=== Provided records ===

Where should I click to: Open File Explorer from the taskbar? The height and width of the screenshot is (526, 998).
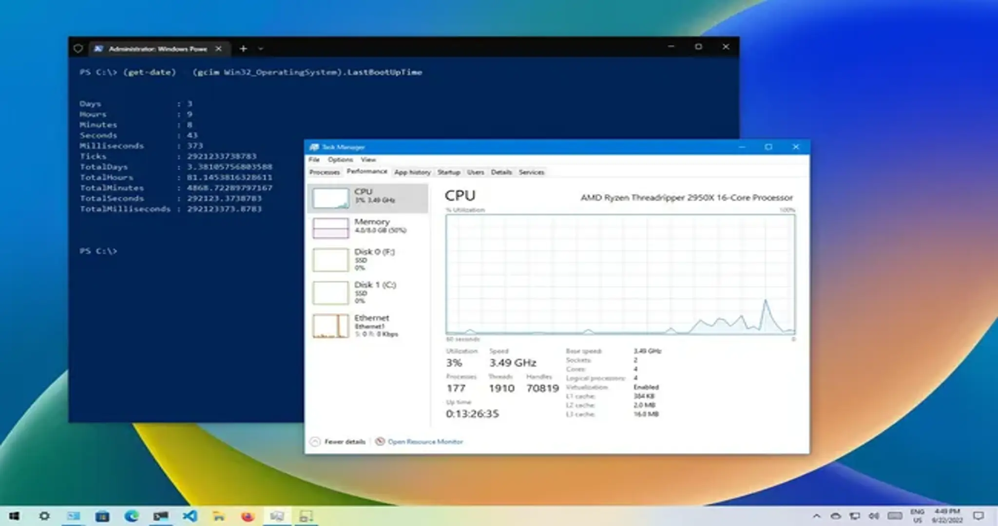click(220, 517)
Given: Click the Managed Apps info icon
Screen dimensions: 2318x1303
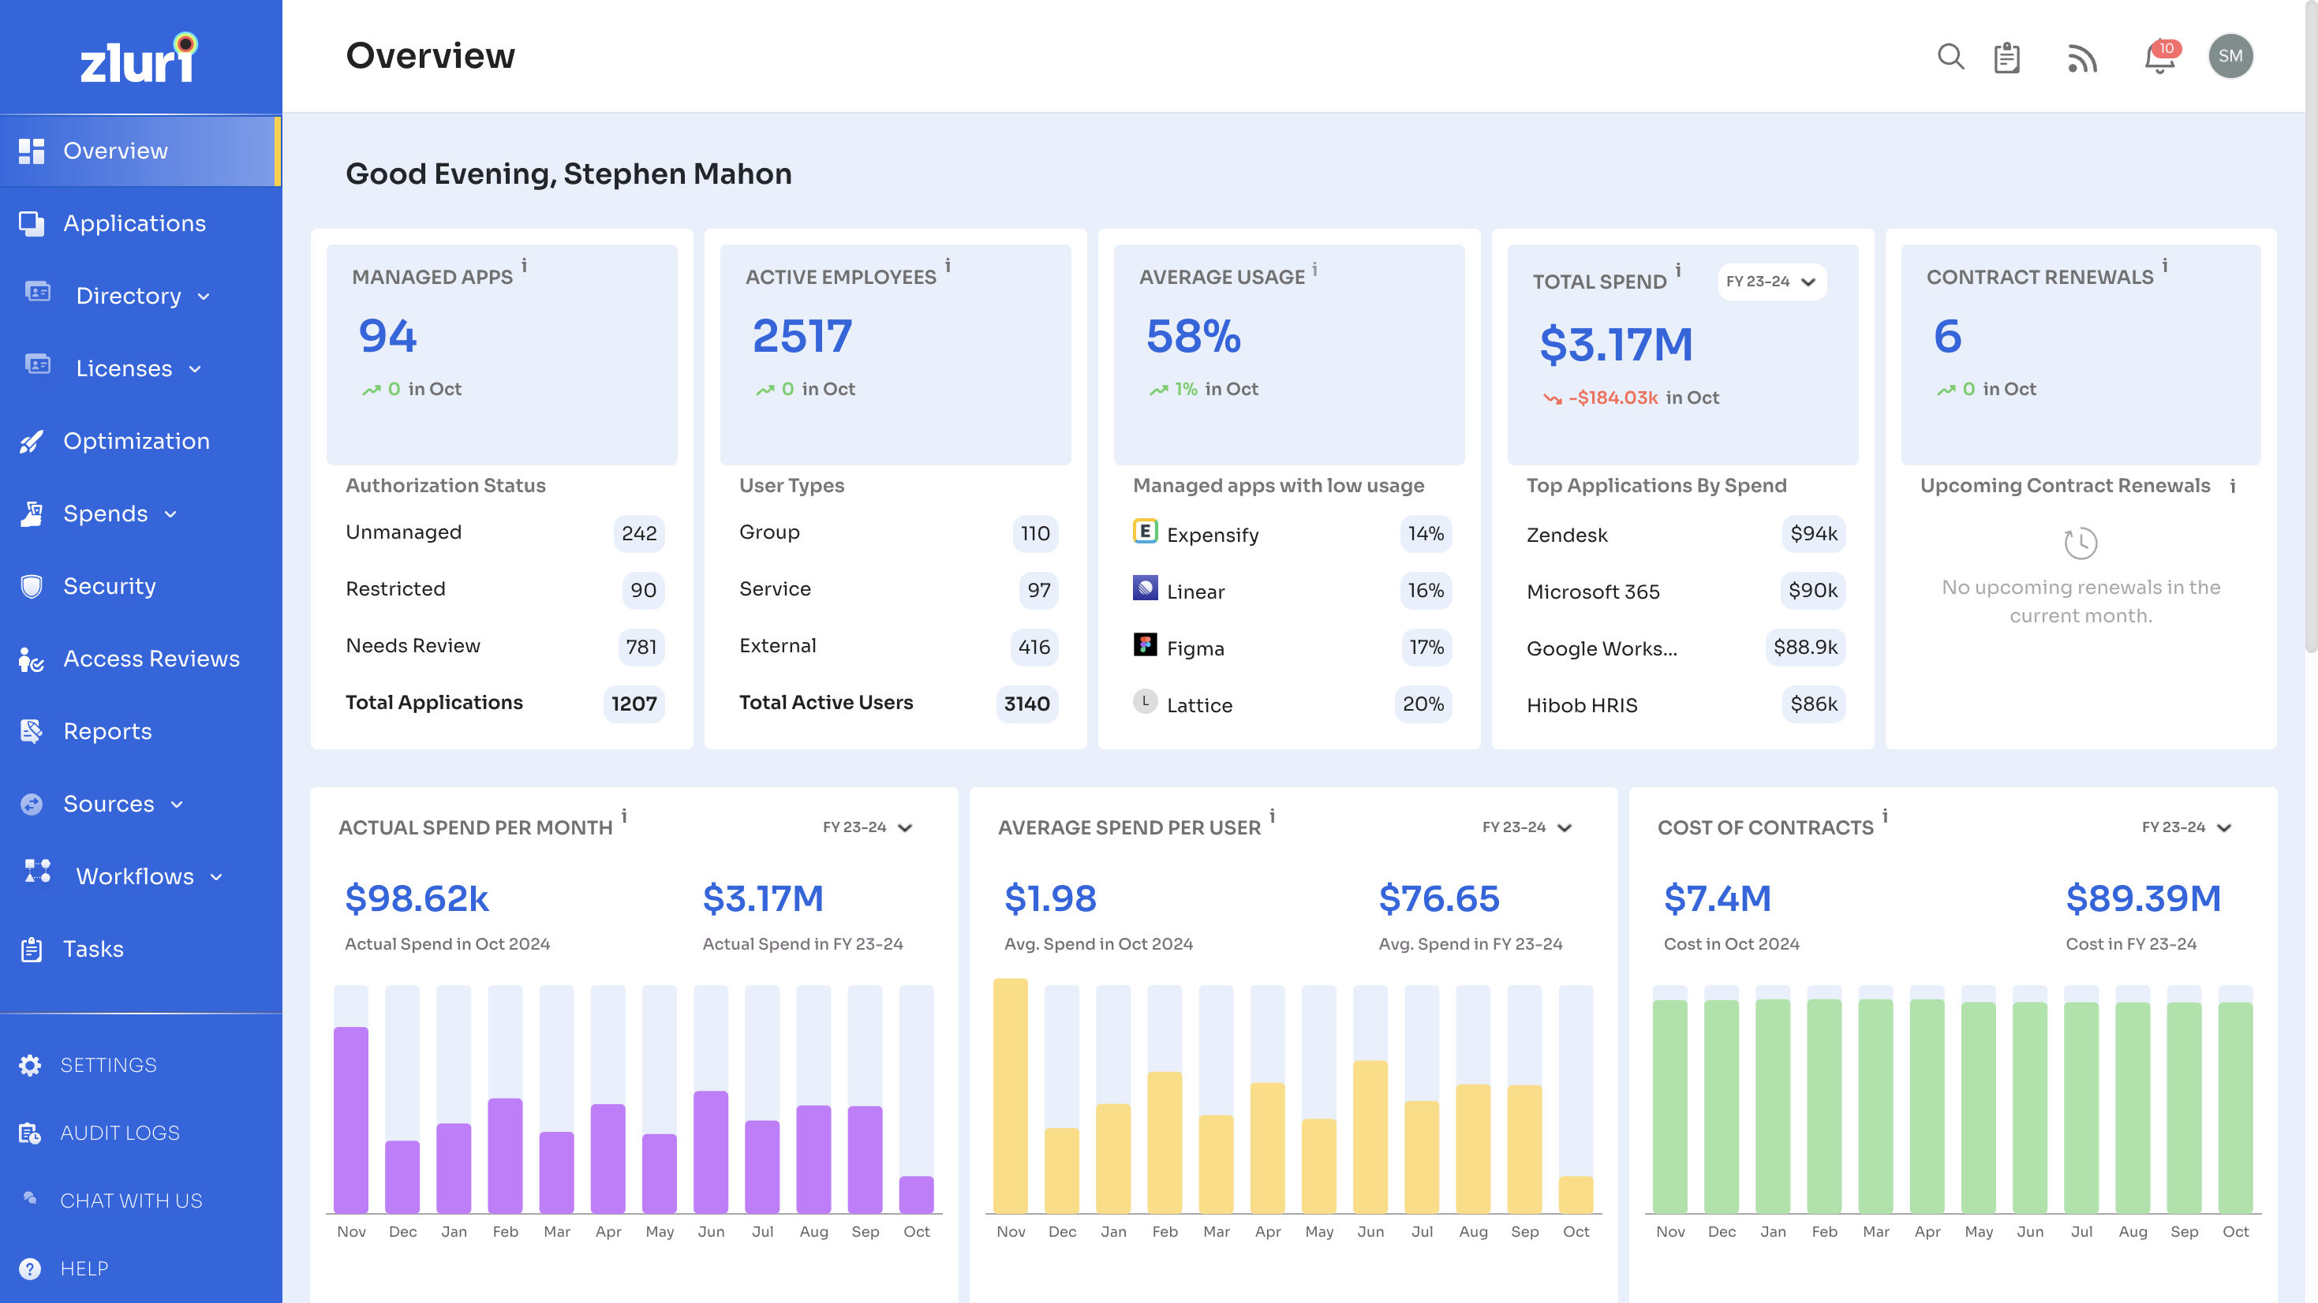Looking at the screenshot, I should (524, 266).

===

* [Task statement] Could you output all of the records exactly, without their pictures?

* [Exercise response]
Where should I click to: Open File Explorer from the taskbar? The height and width of the screenshot is (526, 998).
click(220, 517)
Given: Click the Managed Apps info icon
Screen dimensions: 2318x1303
Looking at the screenshot, I should (524, 266).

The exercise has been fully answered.